_GIVEN PROBLEM:_
Copy out the rows word for word, from the line holding "Where should I" through the end of the rows, both ends included, and leave the pictures out.

_THE INPUT:_
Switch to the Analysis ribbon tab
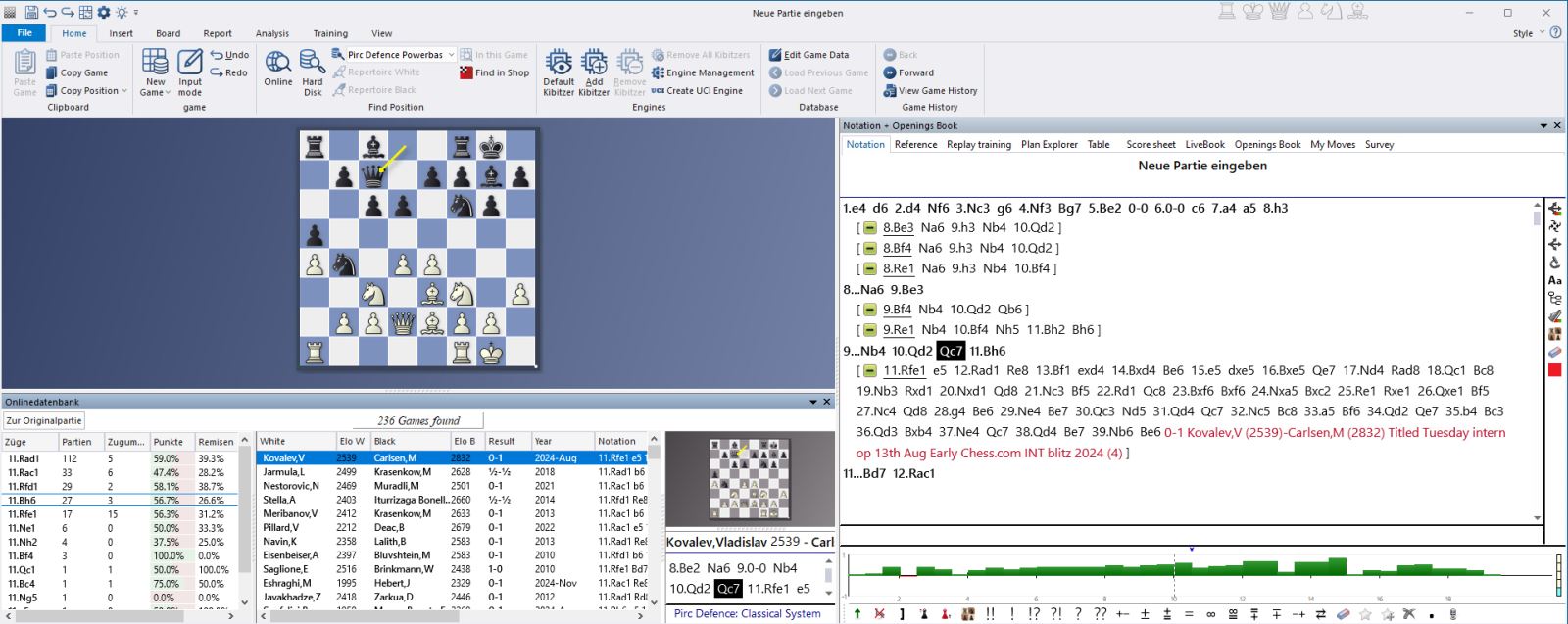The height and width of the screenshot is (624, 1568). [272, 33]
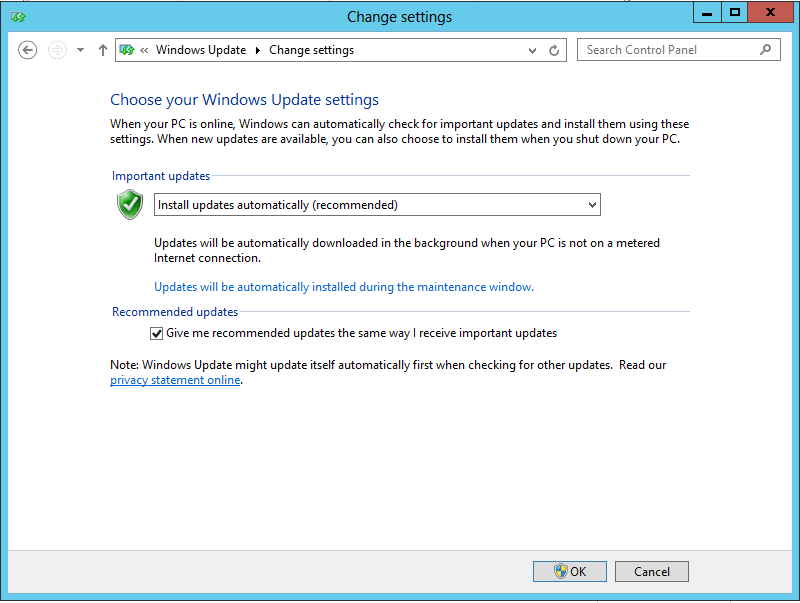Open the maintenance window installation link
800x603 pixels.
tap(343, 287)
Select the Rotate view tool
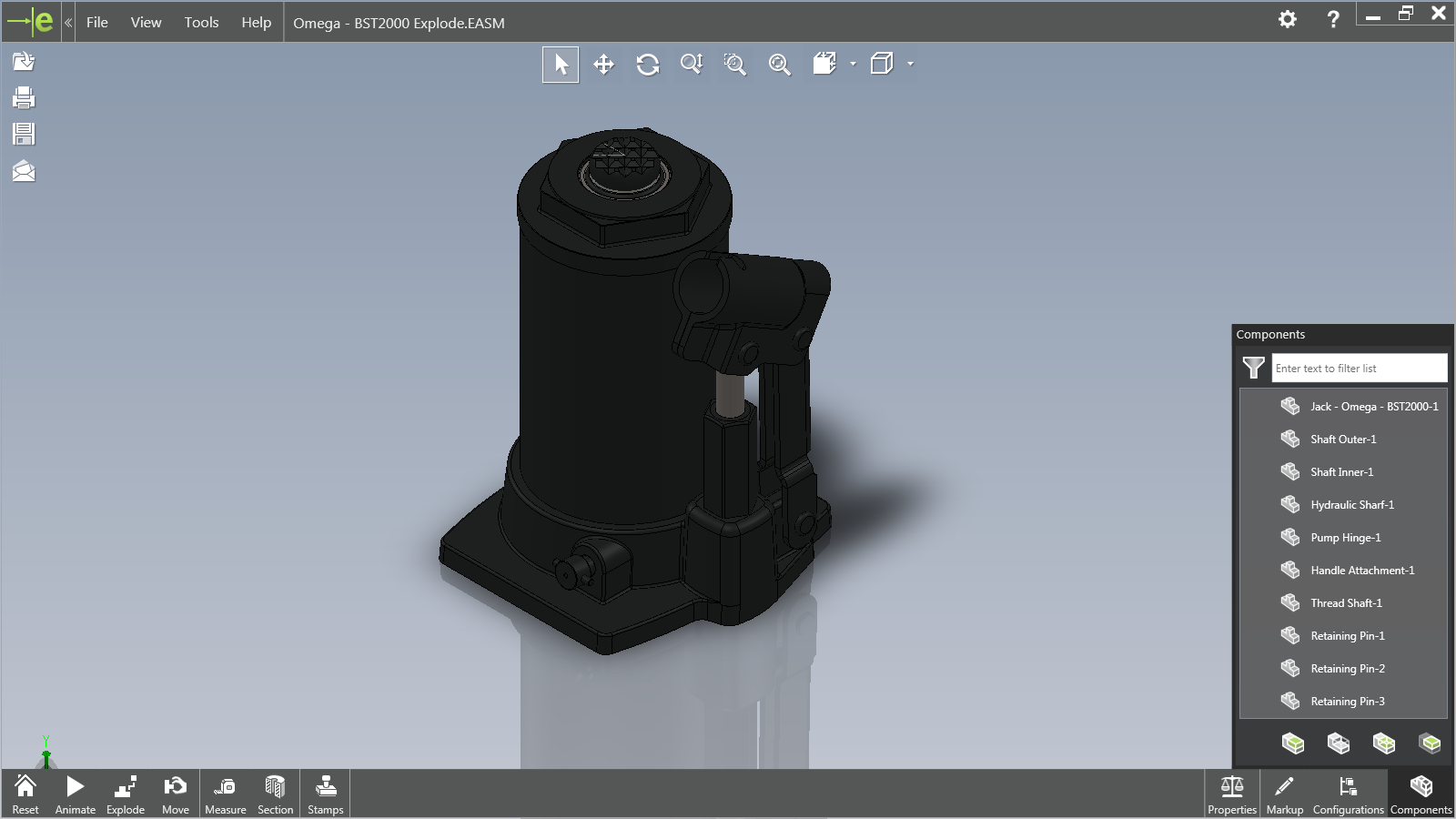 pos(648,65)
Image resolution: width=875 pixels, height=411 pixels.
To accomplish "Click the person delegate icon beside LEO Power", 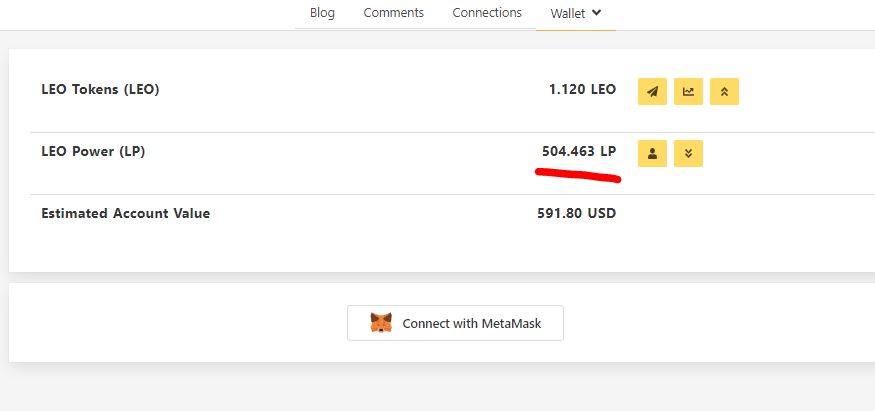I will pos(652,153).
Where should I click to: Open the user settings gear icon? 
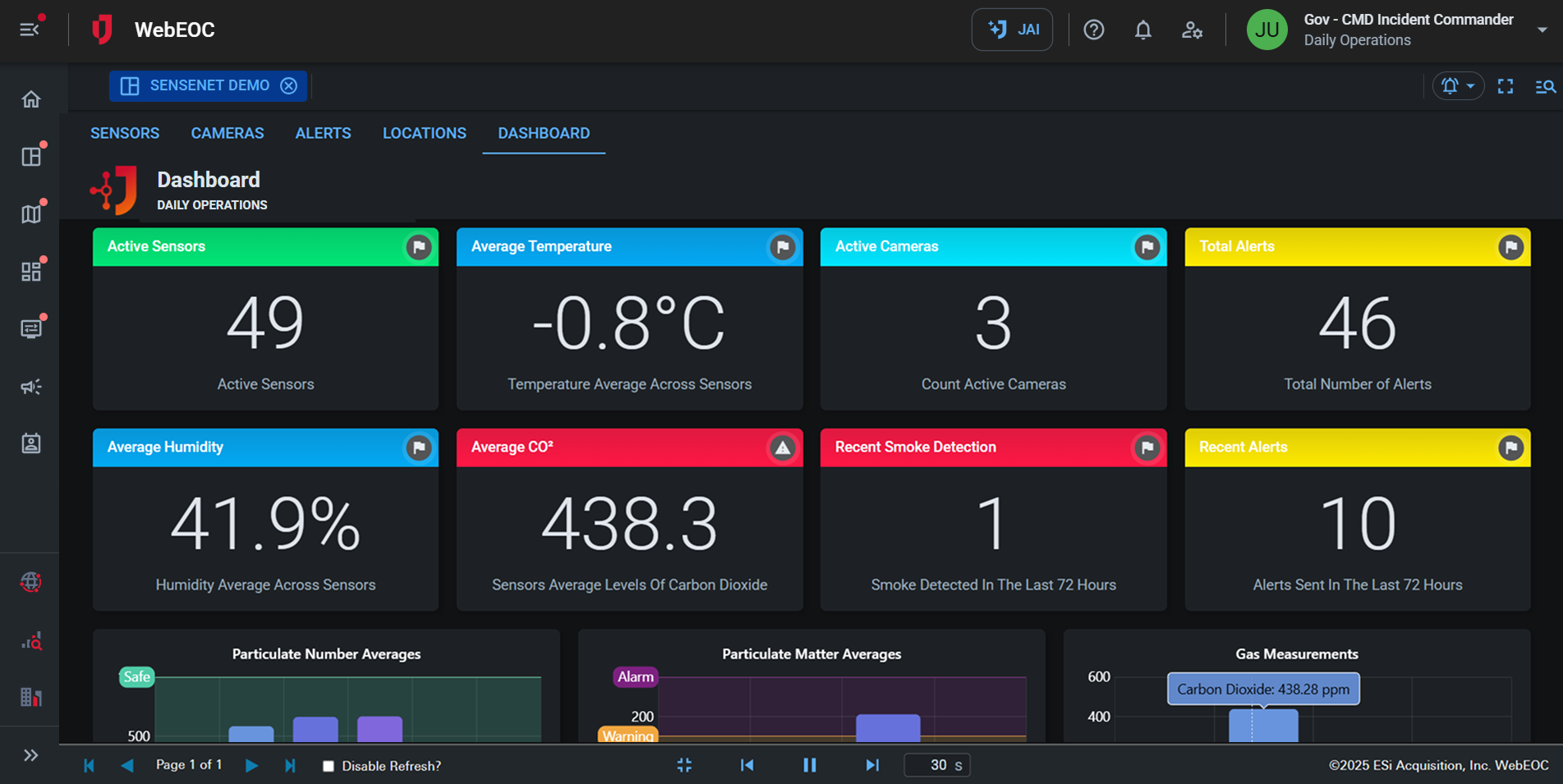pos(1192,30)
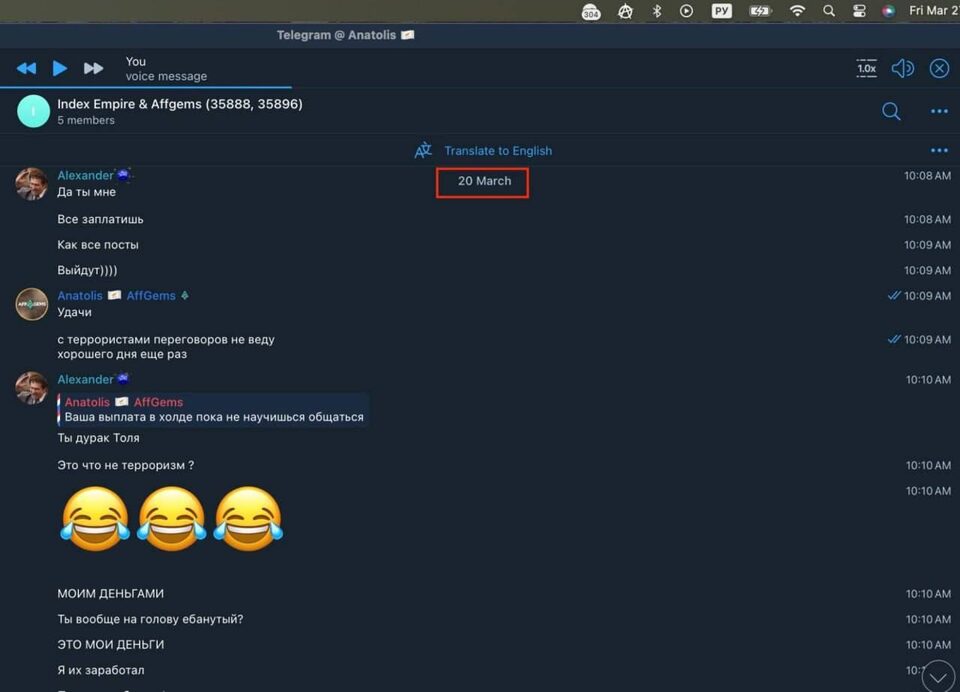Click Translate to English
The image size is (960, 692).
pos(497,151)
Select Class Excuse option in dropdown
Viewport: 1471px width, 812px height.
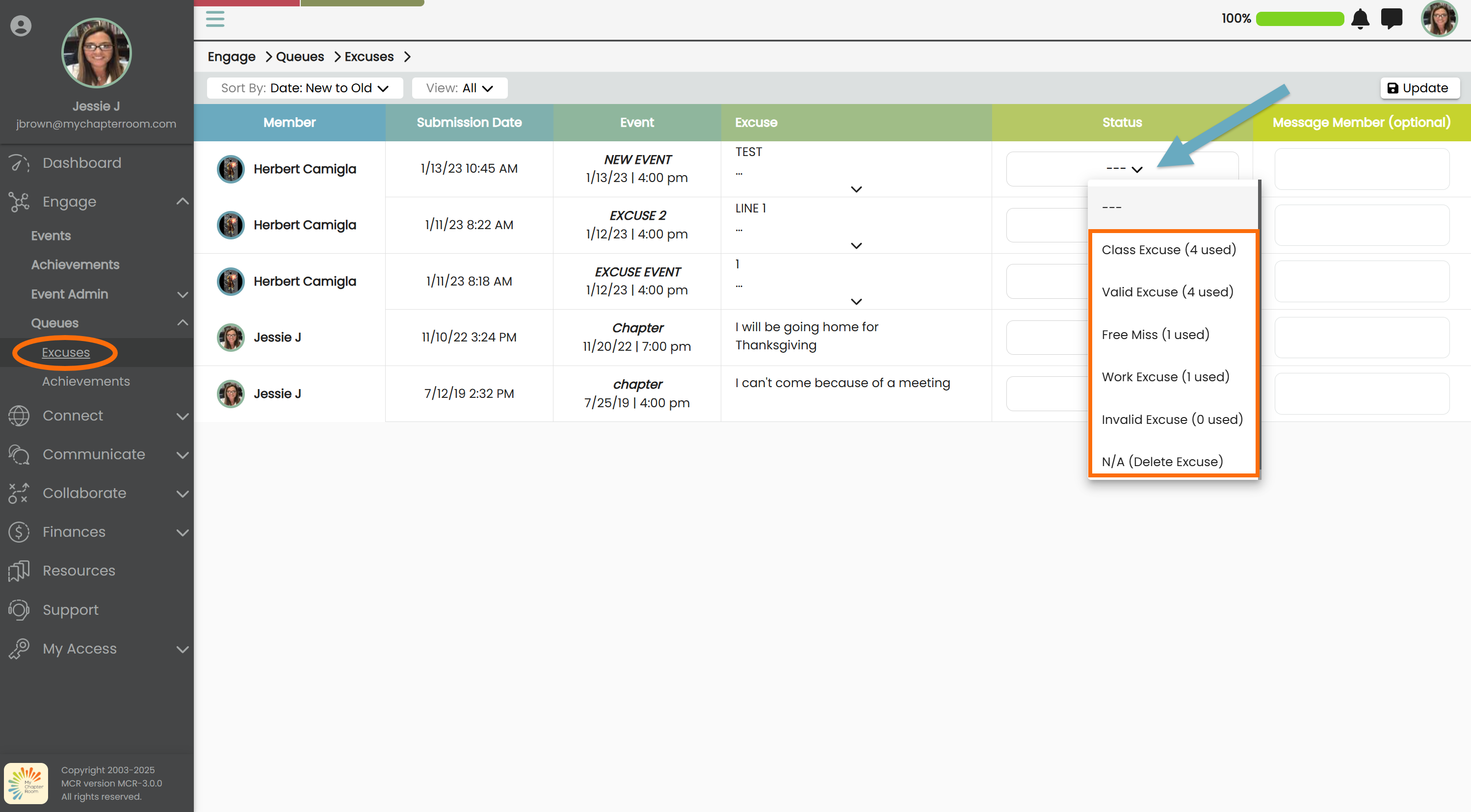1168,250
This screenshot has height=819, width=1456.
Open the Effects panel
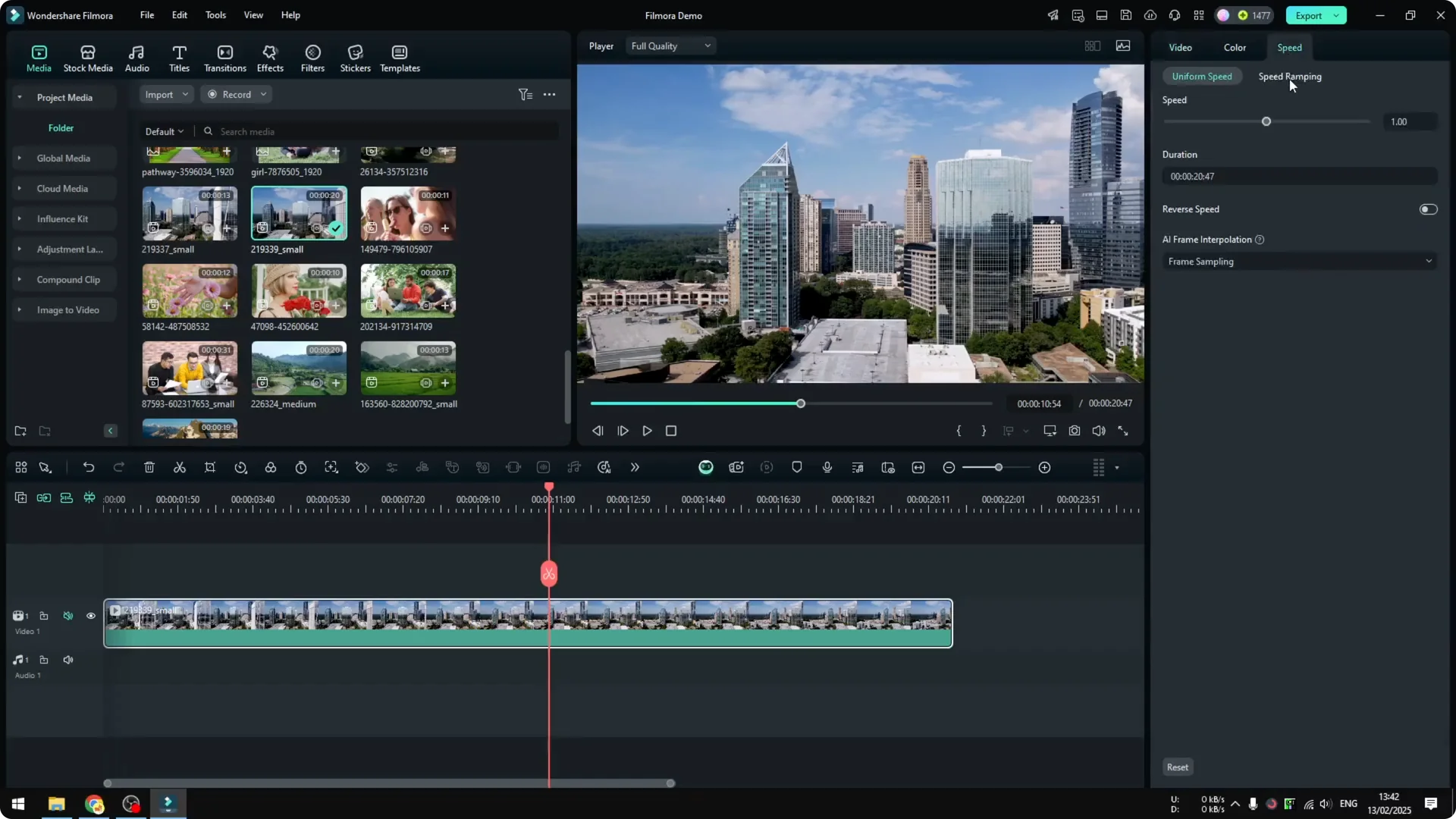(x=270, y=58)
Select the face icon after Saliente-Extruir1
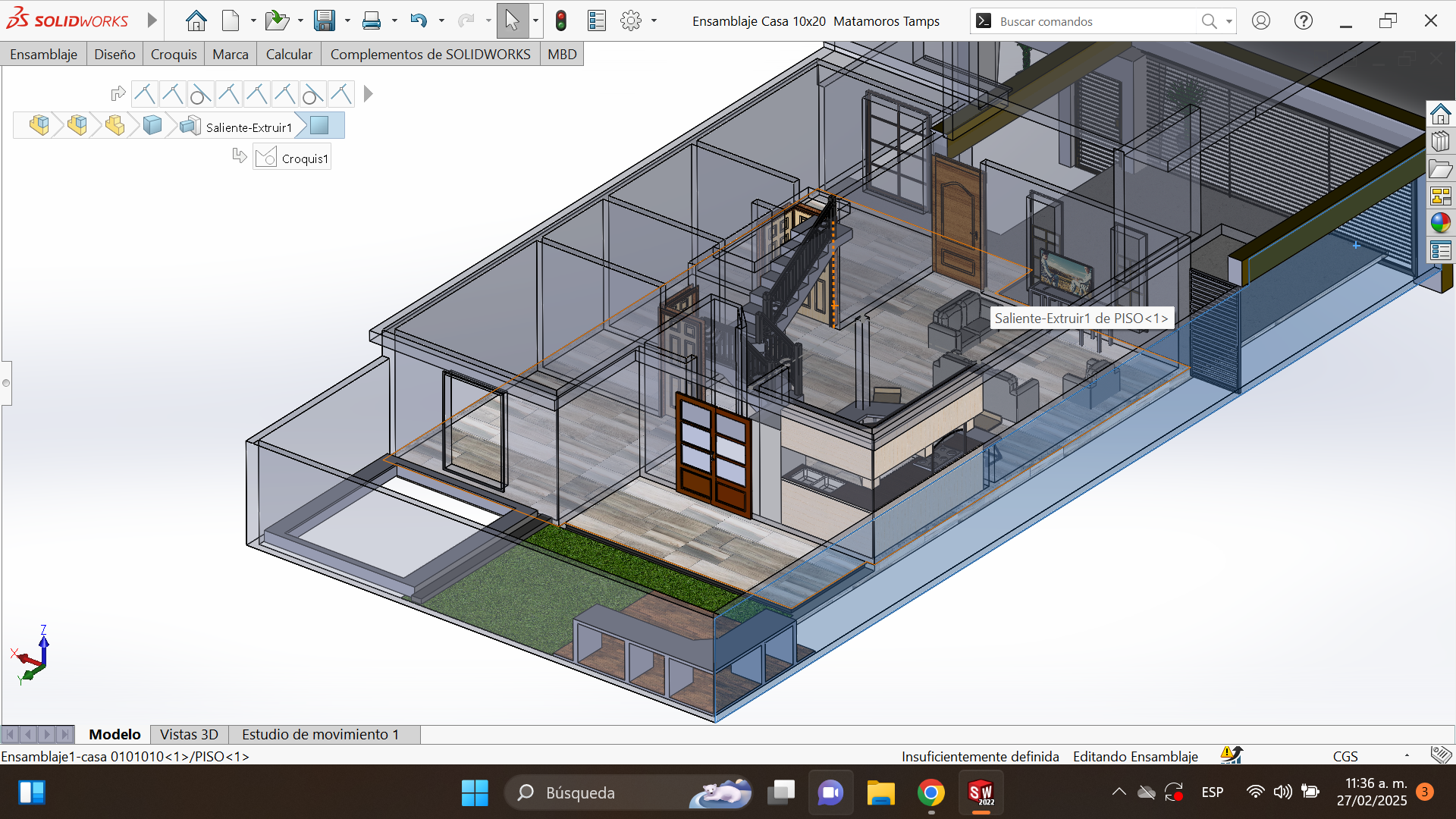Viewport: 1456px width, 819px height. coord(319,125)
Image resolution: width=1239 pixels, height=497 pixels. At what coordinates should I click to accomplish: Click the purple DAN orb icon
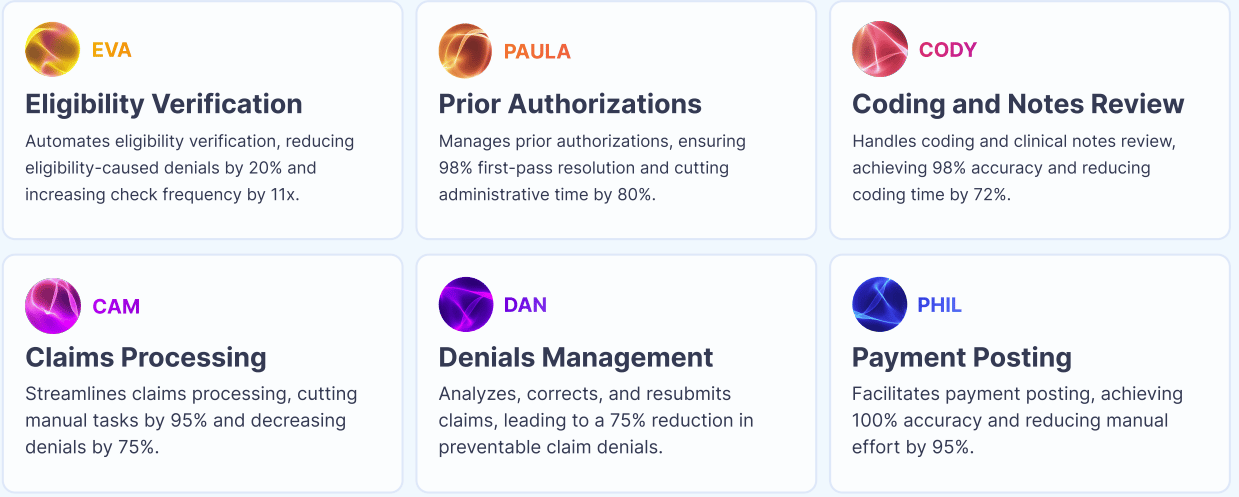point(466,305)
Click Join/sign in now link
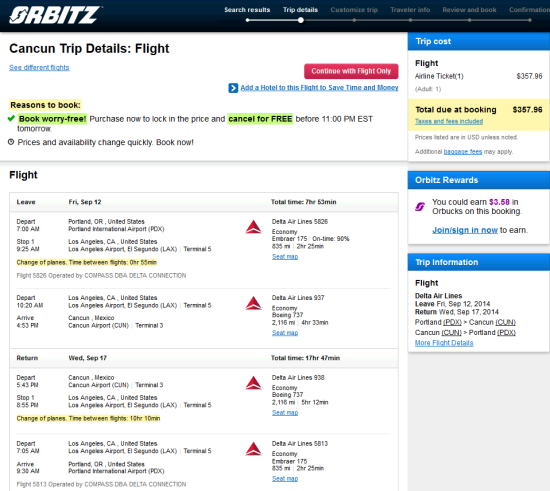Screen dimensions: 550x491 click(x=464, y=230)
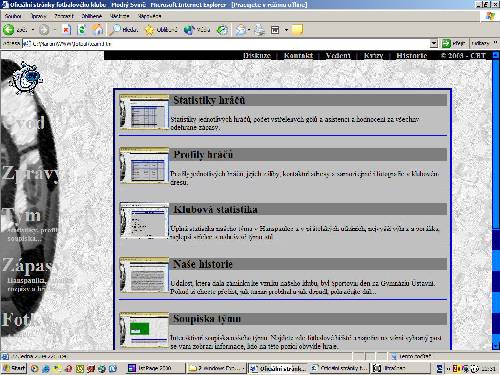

_RESPONSE TO THIS EXERCISE:_
Where should I click to: Open the user settings gear icon? 
pos(1192,30)
Click Translate to English
The image size is (960, 692).
pos(497,151)
Select Class Excuse option in dropdown
Viewport: 1471px width, 812px height.
1168,250
This screenshot has height=819, width=1456.
Open the Effects panel
(x=270, y=58)
Select the face icon after Saliente-Extruir1
Viewport: 1456px width, 819px height. coord(319,125)
Image resolution: width=1239 pixels, height=497 pixels. At what coordinates should I click to accomplish: Click the purple DAN orb icon
point(466,305)
Click Join/sign in now link
Screen dimensions: 550x491 click(x=464, y=230)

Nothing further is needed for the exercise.